Ties between Khartoum and Cairo deteriorated since Sudanese President Omar al-Bashir last year accused Egyptian intelligence services of supporting opposition figures fighting his troops in the country's conflict zones like Darfur.
Officials from both countries engaged in high-level diplomatic initiatives to improve their relations, but Erdogan's visit to Khartoum in December delivered a new blow to Cairo-Khartoum ties.
"Sudan has called its ambassador to Cairo, Abdelmahmoud Abdelhalim, to Khartoum for consultations," the Sudanese foreign ministry said in a brief statement without offering details.
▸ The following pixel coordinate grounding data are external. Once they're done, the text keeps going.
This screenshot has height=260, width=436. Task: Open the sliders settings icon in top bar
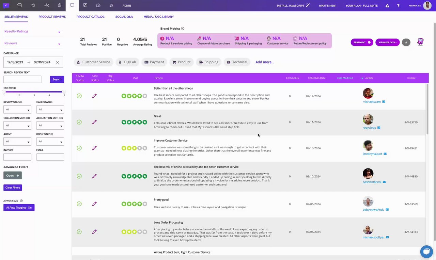pos(111,5)
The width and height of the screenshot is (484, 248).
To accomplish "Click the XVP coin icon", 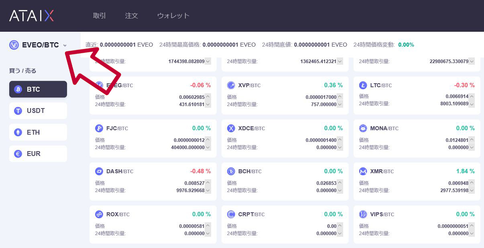I will (x=231, y=85).
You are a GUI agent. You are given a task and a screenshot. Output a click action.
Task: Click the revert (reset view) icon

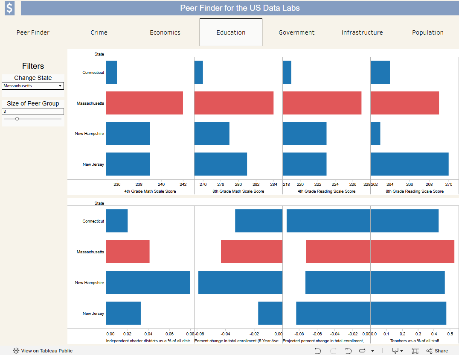click(x=348, y=351)
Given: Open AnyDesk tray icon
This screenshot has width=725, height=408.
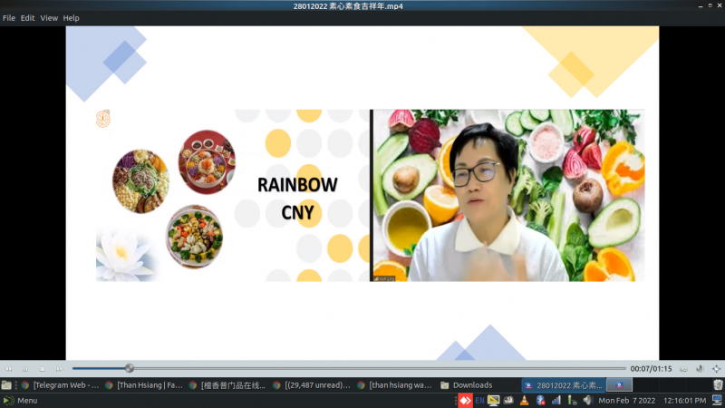Looking at the screenshot, I should click(x=465, y=400).
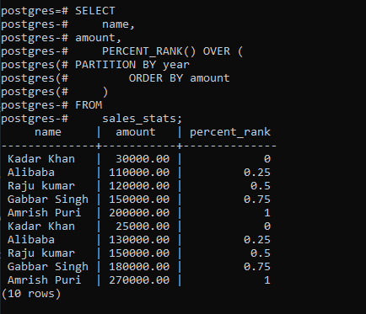Click the 30000.00 amount value
Image resolution: width=366 pixels, height=314 pixels.
143,159
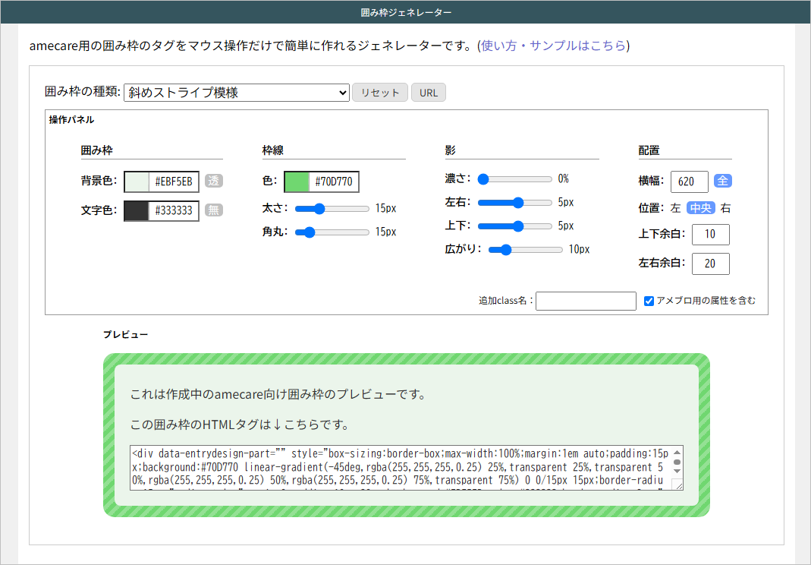This screenshot has height=565, width=811.
Task: Click the 全 full width button
Action: click(x=723, y=181)
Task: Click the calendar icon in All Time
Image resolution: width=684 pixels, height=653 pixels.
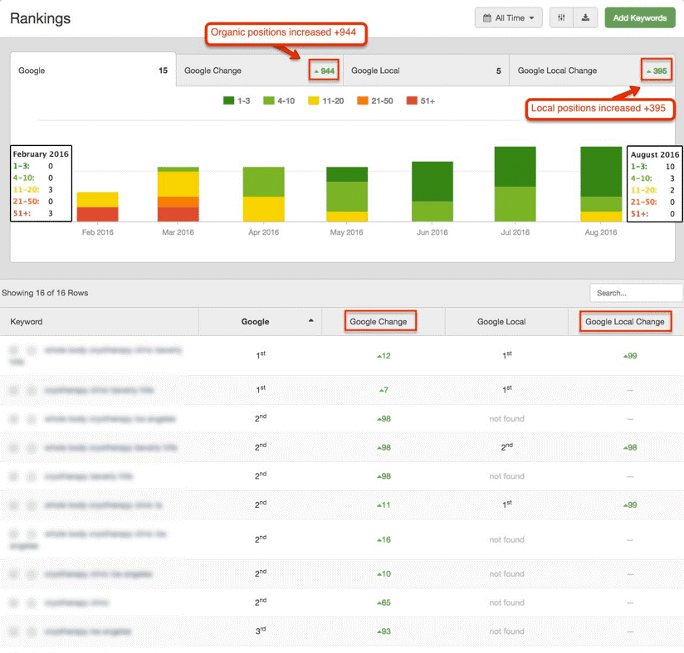Action: tap(487, 17)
The Egyptian foreign ministry said Sudan had informed it about recalling the ambassador, adding that Cairo was "examining" the situation.
Ties between Turkey and Egypt remained tense since the Egyptian military ousted president Mohamed Morsi in 2013, a close ally of Erdogan.
Erdogan denounced Morsi's ouster and called it a "coup."
Morsi's Muslim Brotherhood is outlawed in Egypt but members of the group have sought refuge in Turkey.
Egyptian President Abdel Fattah al-Sisi, who as then army chief ousted Morsi, accuses Turkey of interfering in his country's internal affairs.
Other reasons for the deterioration of relations between Cairo and Khartoum include the construction of Ethiopia's controversial Grand Renaissance Dam on the Nile River.
Khartoum sees the dam aiding its agricultural sector while Cairo fears it will hit its water supplies.